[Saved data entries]
════════
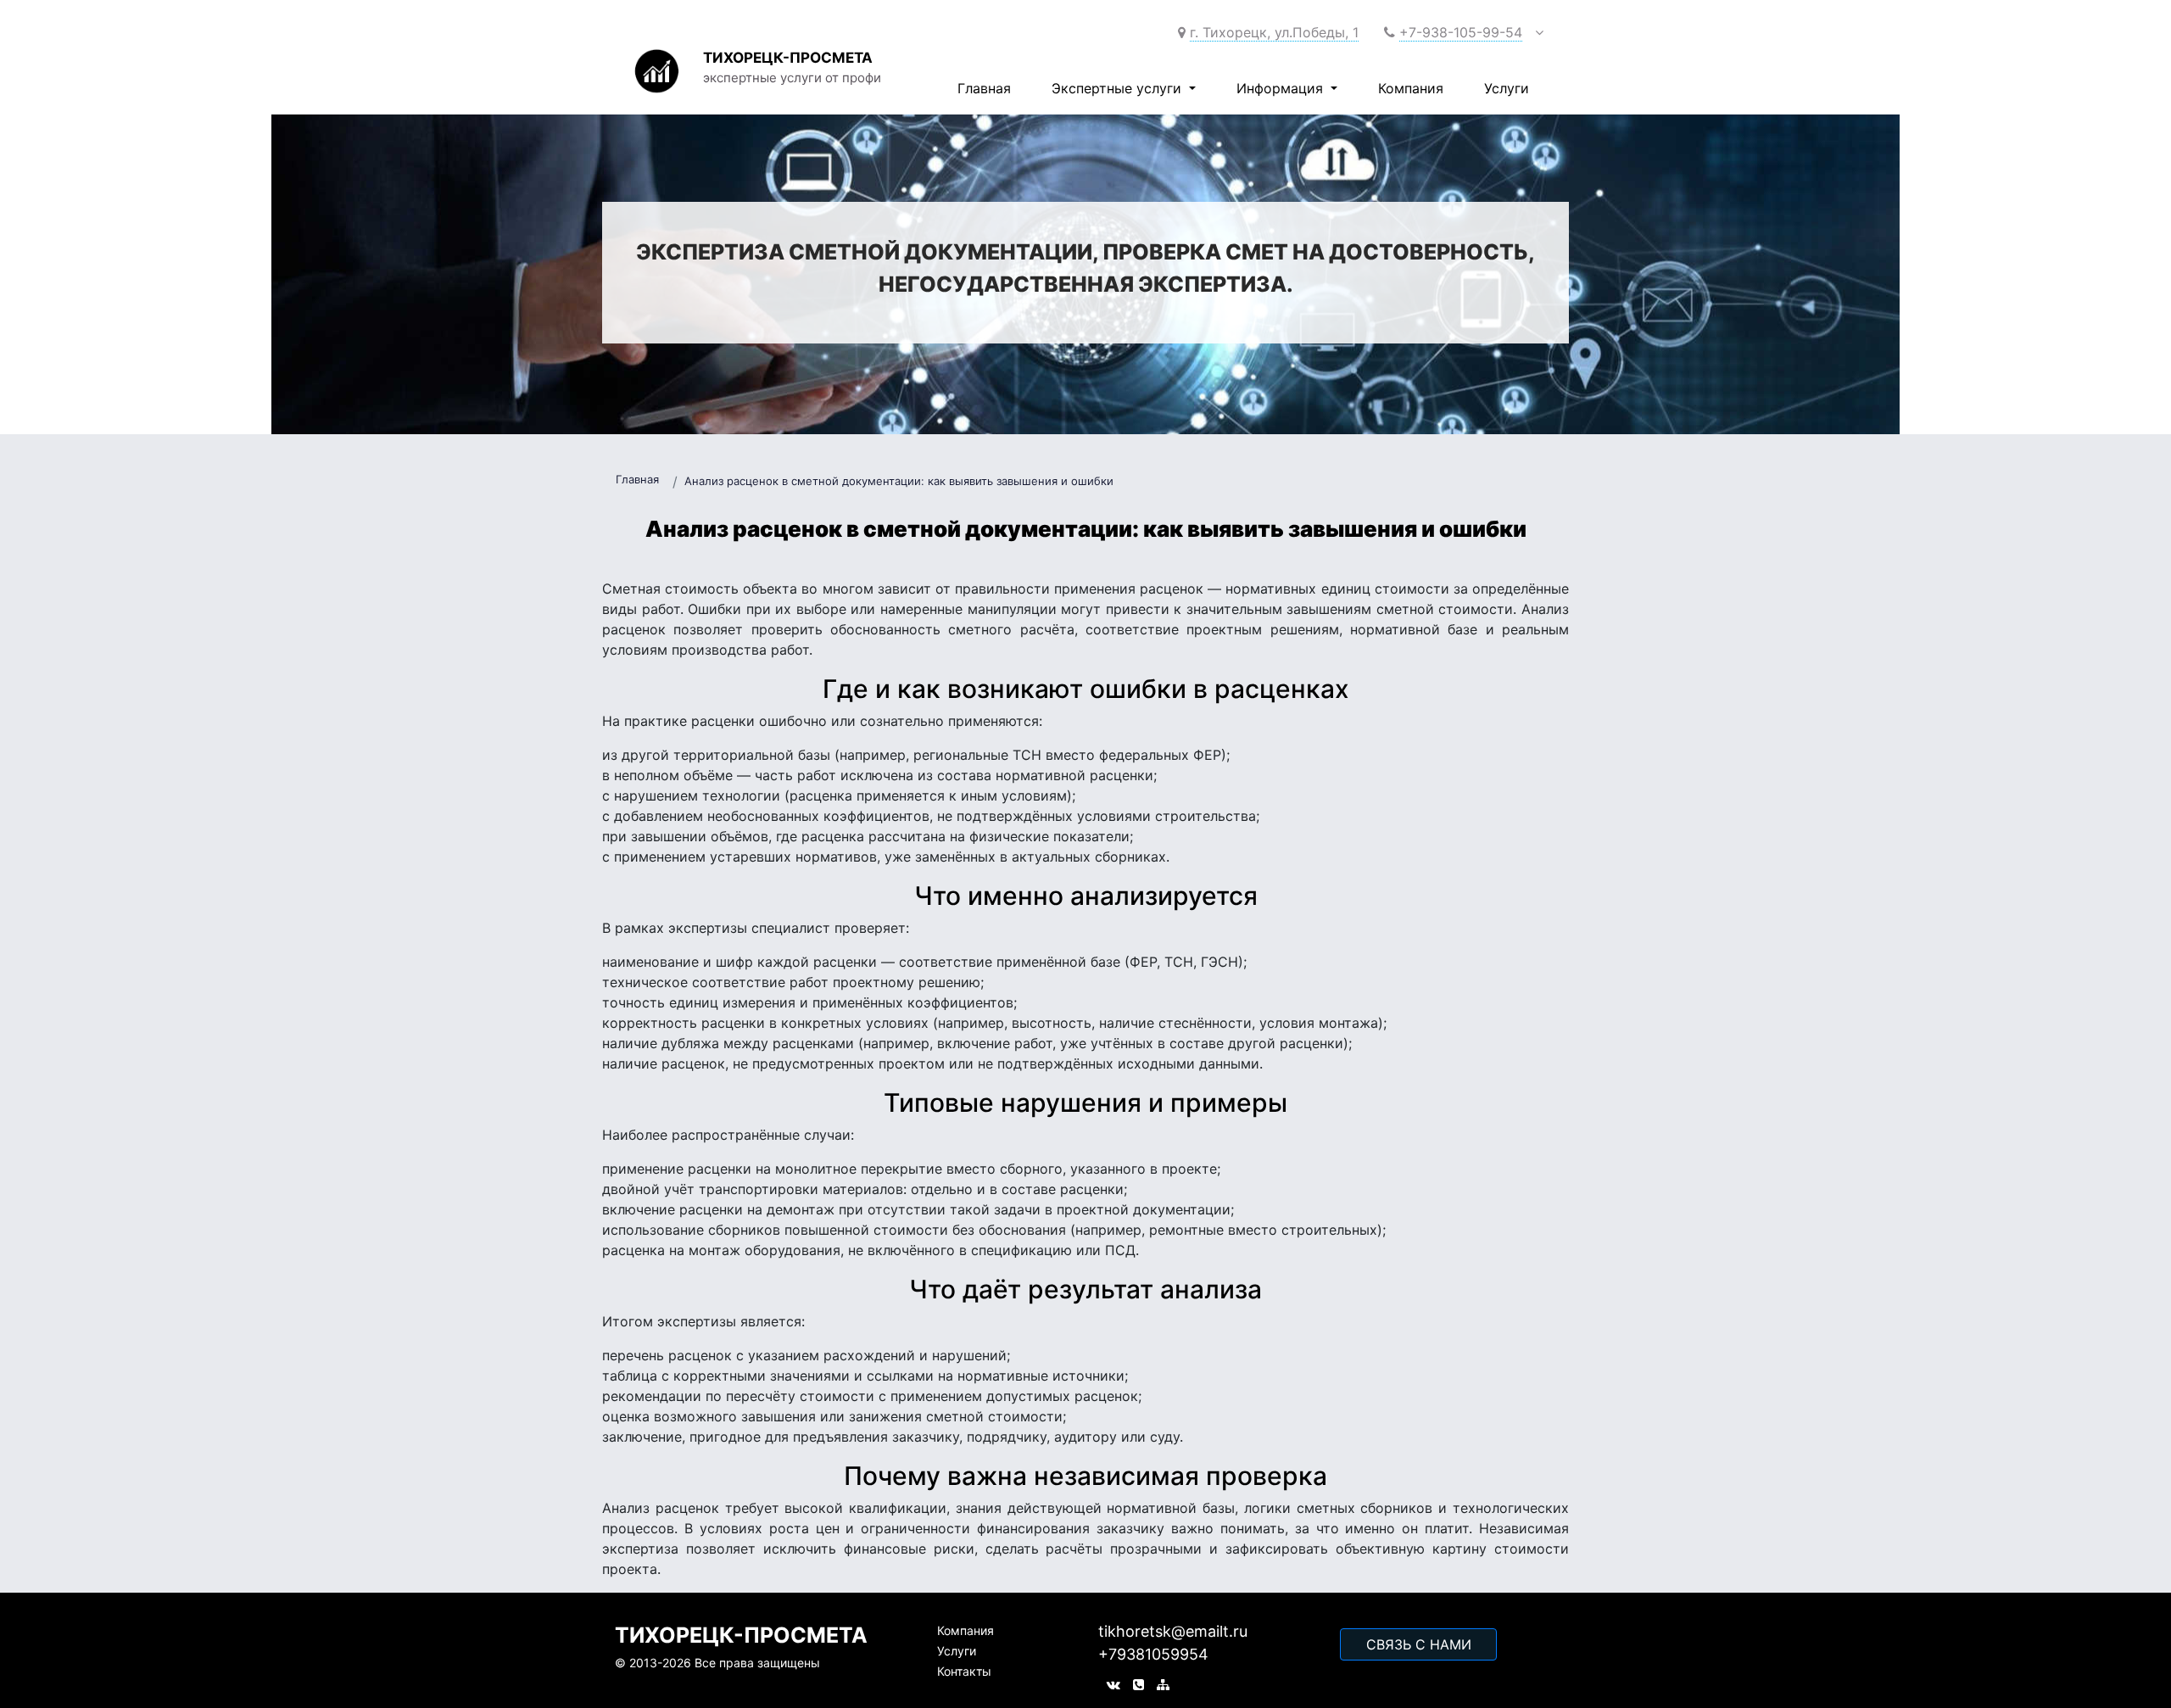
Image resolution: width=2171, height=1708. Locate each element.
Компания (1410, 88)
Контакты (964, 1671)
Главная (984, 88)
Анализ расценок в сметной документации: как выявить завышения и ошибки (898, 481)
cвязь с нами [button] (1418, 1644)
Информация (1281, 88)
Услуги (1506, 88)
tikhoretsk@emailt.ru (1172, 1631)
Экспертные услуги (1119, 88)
════════
#### DIRECTIONS:
From the line with "Услуги (1506, 88)" to the final line of the entries above, return every line exactly as written.

#### SOLUTION TO THIS TASK:
Услуги (1506, 88)
tikhoretsk@emailt.ru (1172, 1631)
Экспертные услуги (1119, 88)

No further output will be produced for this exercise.